Don liked to drop by the brownstone and hang out with me and shoot the breeze. He came by one day to say goodbye. He was leaving on a tour in Europe with John Coltrane. He took out his cornet and hit some notes. It was sort of a wreck held together with adhesive tape. I happened to have a really fine cornet given to me by an old antique dealer whom I helped when I had some free time. I never accepted payment, so from time to time he made me accept a gift. One time it was a cornet. Don returned the instrument to me a year and a half later. Last summer I donated it to a small Jazz Museum in Rejavick, Iceland.
CD you should know about:
Roni Ben-Hur—Stories (Dot Time). Guitarist Roni Ben-Hur is based in New York but his musical interests have always been divided between bossa nova and bebop. On his new album, Roni swings with a pensive groove colored by the uncertainty of the past year's pandemic. Roni's playing is inquiring and insistent, especially when picking, and Ingrid Jensen's trumpet is a perfect partner. The personnel features Roni on guitar, Ingrid Jensen (tp), George Cables (p), Harvie S (b) and Victor Lewis (d), with Magos Harrera (vcl) on tracks 1 and 7, and Tamux Nissim (vcl) on track 5. Bop and bossa meet in Roni's hands and we discover they have much in common—a sophisticated lyricism that is hopeful and driven by melodic narrative. Go here.
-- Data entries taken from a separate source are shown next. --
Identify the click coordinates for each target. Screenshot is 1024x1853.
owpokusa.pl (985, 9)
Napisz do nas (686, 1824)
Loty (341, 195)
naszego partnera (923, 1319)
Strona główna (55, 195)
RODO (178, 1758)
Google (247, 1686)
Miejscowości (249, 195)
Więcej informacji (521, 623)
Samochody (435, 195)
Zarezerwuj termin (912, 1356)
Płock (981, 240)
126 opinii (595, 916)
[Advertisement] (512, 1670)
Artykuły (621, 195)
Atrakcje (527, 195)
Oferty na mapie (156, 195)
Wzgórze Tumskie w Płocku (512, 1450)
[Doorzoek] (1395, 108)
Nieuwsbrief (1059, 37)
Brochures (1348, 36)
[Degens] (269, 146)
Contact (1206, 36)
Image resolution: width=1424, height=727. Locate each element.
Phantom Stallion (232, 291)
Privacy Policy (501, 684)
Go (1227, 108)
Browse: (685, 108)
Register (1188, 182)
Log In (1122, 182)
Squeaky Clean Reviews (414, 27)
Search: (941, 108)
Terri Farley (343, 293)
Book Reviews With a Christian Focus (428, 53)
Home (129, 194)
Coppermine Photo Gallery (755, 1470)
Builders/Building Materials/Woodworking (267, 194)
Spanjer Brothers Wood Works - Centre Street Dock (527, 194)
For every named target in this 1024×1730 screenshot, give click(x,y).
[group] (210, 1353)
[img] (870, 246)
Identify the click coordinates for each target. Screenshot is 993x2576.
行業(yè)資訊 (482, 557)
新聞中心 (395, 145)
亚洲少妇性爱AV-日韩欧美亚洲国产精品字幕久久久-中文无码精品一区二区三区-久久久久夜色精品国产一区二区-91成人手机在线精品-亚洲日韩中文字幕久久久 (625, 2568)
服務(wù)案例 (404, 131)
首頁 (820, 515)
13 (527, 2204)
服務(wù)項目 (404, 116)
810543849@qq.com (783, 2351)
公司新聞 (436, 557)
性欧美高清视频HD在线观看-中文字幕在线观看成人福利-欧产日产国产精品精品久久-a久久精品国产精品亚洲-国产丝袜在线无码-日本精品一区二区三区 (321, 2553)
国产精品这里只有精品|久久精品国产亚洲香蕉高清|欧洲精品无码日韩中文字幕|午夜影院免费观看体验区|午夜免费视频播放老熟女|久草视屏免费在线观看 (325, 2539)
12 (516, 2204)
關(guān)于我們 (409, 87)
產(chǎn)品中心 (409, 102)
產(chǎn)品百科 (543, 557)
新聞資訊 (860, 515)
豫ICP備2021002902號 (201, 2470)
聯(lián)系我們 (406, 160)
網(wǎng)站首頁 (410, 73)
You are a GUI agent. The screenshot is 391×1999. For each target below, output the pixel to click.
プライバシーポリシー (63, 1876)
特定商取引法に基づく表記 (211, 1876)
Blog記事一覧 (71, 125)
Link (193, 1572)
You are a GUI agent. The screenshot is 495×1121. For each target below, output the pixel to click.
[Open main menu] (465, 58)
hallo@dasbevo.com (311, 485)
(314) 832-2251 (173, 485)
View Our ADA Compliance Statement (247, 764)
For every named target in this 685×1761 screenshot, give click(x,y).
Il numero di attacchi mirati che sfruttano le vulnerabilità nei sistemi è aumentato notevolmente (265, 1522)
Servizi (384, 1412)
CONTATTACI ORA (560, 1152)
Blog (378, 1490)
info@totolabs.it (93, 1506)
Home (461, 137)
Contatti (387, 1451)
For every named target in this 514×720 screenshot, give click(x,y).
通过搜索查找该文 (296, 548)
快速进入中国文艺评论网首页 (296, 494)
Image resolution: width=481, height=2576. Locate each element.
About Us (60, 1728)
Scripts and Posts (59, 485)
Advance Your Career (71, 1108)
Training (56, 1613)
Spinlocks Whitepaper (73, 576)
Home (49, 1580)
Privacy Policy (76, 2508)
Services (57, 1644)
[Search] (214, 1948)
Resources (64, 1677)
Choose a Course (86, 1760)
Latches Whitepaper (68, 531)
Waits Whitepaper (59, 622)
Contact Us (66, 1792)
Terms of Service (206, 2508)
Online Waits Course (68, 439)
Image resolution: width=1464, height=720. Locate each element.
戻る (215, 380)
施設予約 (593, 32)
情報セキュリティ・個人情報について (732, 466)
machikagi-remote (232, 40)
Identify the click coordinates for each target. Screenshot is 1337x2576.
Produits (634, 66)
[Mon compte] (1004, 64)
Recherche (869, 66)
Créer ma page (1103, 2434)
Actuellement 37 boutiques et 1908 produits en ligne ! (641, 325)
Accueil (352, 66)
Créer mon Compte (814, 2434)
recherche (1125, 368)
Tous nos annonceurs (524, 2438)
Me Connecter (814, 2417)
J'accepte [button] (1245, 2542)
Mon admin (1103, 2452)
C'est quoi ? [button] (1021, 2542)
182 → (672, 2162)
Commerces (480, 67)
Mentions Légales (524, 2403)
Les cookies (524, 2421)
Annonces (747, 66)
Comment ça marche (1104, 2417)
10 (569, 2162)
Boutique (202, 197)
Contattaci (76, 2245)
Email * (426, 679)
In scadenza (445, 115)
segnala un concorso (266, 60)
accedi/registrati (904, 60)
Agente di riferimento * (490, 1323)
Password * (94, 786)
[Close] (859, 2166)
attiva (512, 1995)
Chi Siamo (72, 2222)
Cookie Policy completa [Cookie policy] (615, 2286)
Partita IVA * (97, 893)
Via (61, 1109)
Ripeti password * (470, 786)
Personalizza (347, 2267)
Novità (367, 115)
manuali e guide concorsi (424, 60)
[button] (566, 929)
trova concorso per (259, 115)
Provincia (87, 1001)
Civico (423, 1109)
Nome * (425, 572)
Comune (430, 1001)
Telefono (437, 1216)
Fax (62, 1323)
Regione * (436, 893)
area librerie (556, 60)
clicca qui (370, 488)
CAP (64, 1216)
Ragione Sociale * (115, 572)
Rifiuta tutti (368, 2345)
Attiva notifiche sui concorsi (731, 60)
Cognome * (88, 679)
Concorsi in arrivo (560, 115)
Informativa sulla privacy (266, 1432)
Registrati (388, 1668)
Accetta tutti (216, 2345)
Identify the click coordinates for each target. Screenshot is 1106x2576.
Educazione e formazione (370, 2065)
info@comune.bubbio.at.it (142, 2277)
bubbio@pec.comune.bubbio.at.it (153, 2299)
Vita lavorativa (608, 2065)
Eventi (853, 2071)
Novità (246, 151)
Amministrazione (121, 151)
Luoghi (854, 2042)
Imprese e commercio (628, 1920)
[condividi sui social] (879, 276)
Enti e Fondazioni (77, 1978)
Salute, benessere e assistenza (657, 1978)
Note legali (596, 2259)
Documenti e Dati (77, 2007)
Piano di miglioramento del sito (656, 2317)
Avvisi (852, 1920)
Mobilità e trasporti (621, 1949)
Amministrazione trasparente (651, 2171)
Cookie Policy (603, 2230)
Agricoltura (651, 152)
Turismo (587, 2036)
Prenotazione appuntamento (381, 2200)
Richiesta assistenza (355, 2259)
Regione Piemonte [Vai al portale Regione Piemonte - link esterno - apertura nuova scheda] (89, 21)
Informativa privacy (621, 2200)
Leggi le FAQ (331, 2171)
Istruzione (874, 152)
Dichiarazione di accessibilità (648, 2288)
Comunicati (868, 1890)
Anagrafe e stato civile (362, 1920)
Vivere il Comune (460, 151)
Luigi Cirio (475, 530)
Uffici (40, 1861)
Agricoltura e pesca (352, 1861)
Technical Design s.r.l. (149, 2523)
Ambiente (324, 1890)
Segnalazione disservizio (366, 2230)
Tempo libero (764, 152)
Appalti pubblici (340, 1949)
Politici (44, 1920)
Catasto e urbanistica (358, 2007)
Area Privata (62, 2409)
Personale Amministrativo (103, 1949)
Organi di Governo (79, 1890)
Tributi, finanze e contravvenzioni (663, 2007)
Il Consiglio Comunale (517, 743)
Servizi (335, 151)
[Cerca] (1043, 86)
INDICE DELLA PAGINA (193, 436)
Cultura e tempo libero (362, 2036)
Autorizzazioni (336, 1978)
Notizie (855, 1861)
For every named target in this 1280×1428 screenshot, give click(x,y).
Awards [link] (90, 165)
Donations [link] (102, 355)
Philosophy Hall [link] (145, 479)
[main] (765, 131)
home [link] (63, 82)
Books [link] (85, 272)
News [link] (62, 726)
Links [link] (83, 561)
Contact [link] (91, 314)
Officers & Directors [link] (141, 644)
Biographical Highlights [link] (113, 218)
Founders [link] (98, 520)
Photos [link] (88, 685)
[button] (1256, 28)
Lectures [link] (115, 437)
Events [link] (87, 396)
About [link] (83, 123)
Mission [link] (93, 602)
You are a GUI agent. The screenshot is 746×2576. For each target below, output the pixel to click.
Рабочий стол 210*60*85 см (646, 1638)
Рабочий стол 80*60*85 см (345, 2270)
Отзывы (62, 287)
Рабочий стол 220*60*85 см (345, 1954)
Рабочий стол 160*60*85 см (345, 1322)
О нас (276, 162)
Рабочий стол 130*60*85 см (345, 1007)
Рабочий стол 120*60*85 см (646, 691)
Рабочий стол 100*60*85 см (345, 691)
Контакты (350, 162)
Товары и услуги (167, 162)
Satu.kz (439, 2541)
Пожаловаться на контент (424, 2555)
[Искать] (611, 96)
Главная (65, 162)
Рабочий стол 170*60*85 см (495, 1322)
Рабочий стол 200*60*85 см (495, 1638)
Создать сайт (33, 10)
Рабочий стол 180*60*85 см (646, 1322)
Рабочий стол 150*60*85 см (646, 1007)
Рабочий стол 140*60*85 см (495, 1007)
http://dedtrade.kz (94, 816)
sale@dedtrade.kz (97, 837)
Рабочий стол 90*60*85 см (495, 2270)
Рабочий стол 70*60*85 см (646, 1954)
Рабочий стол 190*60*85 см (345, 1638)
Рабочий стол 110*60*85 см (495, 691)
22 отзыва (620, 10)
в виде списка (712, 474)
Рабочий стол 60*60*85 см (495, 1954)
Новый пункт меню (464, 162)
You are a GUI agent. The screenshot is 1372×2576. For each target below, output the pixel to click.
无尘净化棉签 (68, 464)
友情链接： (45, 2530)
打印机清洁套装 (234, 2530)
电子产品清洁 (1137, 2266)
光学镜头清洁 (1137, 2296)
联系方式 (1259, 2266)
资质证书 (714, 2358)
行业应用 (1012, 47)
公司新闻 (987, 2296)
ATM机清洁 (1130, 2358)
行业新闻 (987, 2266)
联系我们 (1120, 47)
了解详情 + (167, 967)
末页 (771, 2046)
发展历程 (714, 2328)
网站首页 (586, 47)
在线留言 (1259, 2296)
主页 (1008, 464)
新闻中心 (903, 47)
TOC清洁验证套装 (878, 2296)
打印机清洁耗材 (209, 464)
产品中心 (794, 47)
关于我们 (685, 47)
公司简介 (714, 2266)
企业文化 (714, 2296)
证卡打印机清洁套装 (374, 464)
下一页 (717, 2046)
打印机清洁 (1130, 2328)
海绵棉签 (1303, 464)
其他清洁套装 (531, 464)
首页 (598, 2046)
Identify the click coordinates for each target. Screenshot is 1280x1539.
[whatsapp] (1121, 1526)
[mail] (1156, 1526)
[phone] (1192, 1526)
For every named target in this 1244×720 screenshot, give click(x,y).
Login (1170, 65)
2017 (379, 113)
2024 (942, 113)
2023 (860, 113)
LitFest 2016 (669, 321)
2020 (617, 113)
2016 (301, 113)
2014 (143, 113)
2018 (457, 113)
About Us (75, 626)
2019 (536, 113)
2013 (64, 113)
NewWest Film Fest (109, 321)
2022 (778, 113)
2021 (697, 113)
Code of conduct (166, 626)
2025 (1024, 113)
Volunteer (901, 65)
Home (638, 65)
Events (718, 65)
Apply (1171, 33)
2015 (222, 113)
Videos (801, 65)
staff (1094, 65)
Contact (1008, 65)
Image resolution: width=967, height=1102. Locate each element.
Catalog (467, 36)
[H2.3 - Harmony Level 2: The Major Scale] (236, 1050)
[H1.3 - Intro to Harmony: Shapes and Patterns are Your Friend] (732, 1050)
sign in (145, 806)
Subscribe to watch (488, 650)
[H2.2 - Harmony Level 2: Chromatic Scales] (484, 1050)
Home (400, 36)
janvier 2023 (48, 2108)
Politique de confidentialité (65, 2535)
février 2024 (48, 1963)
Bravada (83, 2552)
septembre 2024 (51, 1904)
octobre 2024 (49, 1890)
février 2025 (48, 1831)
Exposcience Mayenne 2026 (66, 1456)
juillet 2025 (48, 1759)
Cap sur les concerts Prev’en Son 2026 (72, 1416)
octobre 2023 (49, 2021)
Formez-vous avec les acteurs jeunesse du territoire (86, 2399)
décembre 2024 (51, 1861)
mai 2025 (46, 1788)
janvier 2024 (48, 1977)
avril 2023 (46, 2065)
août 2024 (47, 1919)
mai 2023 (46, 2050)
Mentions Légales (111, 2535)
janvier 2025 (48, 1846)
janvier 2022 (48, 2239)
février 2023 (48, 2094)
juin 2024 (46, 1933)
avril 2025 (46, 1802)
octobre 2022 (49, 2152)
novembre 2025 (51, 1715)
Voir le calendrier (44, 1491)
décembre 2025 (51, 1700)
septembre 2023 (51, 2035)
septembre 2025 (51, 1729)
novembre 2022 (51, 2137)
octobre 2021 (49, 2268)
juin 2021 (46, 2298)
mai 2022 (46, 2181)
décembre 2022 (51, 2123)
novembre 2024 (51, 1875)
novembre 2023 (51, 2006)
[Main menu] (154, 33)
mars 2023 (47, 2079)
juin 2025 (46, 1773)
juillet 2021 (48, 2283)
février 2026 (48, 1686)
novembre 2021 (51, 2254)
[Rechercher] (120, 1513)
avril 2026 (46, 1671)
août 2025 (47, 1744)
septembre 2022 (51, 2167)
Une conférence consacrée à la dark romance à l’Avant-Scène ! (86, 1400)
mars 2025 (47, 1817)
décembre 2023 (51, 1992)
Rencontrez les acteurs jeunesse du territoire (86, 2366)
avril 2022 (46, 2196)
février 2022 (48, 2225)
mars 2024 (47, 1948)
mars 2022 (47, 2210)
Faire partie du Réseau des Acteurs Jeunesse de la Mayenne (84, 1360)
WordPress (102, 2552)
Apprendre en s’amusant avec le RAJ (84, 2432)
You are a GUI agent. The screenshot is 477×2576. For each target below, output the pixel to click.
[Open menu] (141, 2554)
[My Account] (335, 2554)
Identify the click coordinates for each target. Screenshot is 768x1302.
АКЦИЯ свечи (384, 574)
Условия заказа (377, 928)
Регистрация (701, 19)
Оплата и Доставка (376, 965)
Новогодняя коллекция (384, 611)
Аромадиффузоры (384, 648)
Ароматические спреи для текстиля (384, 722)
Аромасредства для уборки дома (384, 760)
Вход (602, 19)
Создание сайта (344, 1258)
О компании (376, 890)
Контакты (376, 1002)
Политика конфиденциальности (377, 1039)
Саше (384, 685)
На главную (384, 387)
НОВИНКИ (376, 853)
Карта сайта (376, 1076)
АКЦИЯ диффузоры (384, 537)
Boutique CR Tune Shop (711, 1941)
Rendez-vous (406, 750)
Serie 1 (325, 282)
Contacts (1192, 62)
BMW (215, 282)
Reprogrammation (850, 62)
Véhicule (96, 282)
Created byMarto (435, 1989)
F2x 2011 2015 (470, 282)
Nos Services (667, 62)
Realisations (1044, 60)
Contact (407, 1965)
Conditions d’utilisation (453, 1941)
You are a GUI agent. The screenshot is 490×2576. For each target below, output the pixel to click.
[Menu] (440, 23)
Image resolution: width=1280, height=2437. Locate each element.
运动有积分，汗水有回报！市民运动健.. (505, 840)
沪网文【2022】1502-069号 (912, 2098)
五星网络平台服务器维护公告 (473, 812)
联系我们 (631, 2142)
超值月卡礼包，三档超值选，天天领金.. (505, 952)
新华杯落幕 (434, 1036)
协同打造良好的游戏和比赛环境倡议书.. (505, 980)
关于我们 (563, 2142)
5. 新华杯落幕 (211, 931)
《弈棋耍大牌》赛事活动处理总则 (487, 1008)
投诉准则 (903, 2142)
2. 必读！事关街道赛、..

Here's Roni and the band in the studio recording Something for Kenny...
Live From Emmet's Place is a live streaming gig each Monday night at 7:30 p.m. (ET) featuring the Emmet Cohen Trio. On most Mondays, they're jamming from Emmet's apartment . You can watch at Facebook here or at YouTube here.
Don't miss Emmet's scene. He's a spectacular player. Here's his March schedule of live streams and special guests...
- March 8: Emmet Cohen Trio + Houston Person
- March 15: Emmet Cohen Trio live from Moscow, Russia
- March 22: The music of Wayne Shorter, featuring Sasha Berliner and Nicole Glover (sponsored by Steve Petrie & Ellen Hexter)
- March 29: Emmet Cohen Trio + Regina Carter (sponsored by Mack and Deborah Roach and anonymous friends from East Lansing, Mich.)
For more, go here.
Tiny Grimes radio. On Sunday (March 7), WKCR-FM in New York will re-broadcast Sid Gribetz's 2009 Jazz Profiles broadcast on guitarist Tiny Grimes from from 2 to 7 p.m. (ET). Listen to Sid from anywhere in the world by going here.
Ornette Coleman and Bix Beiderbecke radio. WKCR-FM in New York will hold its annual Ornette and Bix Birthday Broadcasts back-to-back on Tuesday and Wednesday (ET) (March 9 and 10) for 48 hours total. Listen from anywhere in the world by going here.